The next day dawns scrubbed & sparkling & there is something to be said about the smell of deodars after the rains. It is as invigorating as it is sensual. The valley is preening it’s luminescent greenery. We spend the next two mornings & evenings discovering the walking paths to the villages tucked away in the higher reaches, stopping to chat with women getting their potato fields ready. We give up any pretense of walking & flop down on the edge of the fields to watch the valley spread below as we ruminate on life. The days are spent by the stream (For some reason still marked as the Uhl only.) going up to Lohardi, angling with picnic lunches thrown in. We hire the rod & other paraphernalia there itself but decline the help of a guide as there are self professed experts in the group. We catch nothing more than a certain fervor for the activity! The only thing on the menu for us is the local trout & thankfully the locals are better at hooking the fish than us because left to us, we would have been on a starvation diet. We feast on sumptuous fresh catch everyday at the small eateries near the FRH. Though the weather generally packs up in the afternoon, a common enough phenomena during summer, we take a drive up the Lohardi road & walk up to this village across the stream. There is a kul ( The water channel system in the hills.) & a flour grinding contraption powered by it. We see the snow clad Bara Bhangal heights through a misty veil of rain heading in our direction.

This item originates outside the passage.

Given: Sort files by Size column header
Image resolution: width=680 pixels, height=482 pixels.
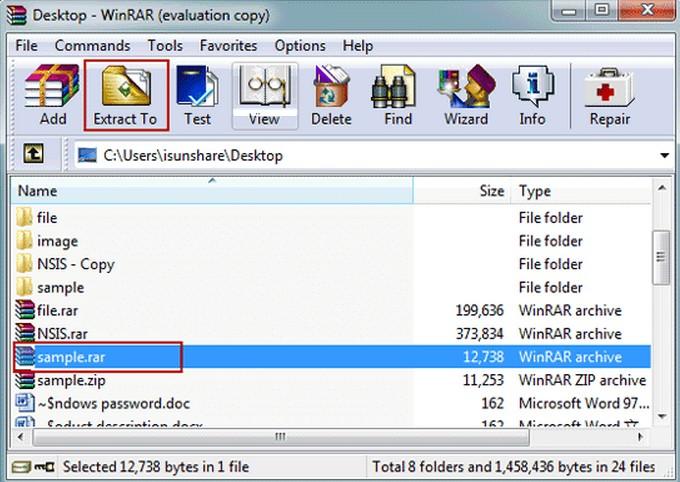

The last morning of our stay & we are all loaded to head back & I am chatting with the proprietor of this restaurant, who I’ve noticed earlier tipping all the waste into the river right in front of his place. He bemoans the lack of any coherent disposal system ( True. Sadly.) & I try to give him a pep talk on self help because no one wants to come to a see a nullah (stream) turned nallih (drain) no matter how pristine the setting! The onus of preserving the scenic environs is on the locals as much as on us. I head across the road to the edge of the river where he has put out some tables under these sun umbrellas. Suddenly I spy this old lady & I mean old, bent, leaning on a half a twig passing for a stick type, on the slip of a bank below the wall lining the river. She seems to be getting into the river. I watch aghast as she gets into the water trying, it seems, to ford across the shallows. She slips, tries to get her footing but flounders. I am shouting & running towards her. She seems to be getting swept away right before our eyes! I am overtaken by this strapping young cop who till now had been lounging & reading a newspaper on a chair nearby. He is down the wall & into the water in a heartbeat, fishing the old lady out along with some locals & us. She is carried up, handed a hot cuppa & given a gentle chiding by the cop who tells her that there are saner & safer ways of getting across. Phew! That has been unnerving…
As we hit the road crowded with the monster goats, we marvel at the tiny valley packing a punch – comedy, high drama, blissful tranquil moments & the serendipitous catch saved for the last!
Fact File – A permit is needed for fishing in the Uhl from the Fisheries Department. It is available at a nominal amount. The person hiring out the rods generally helps in getting one.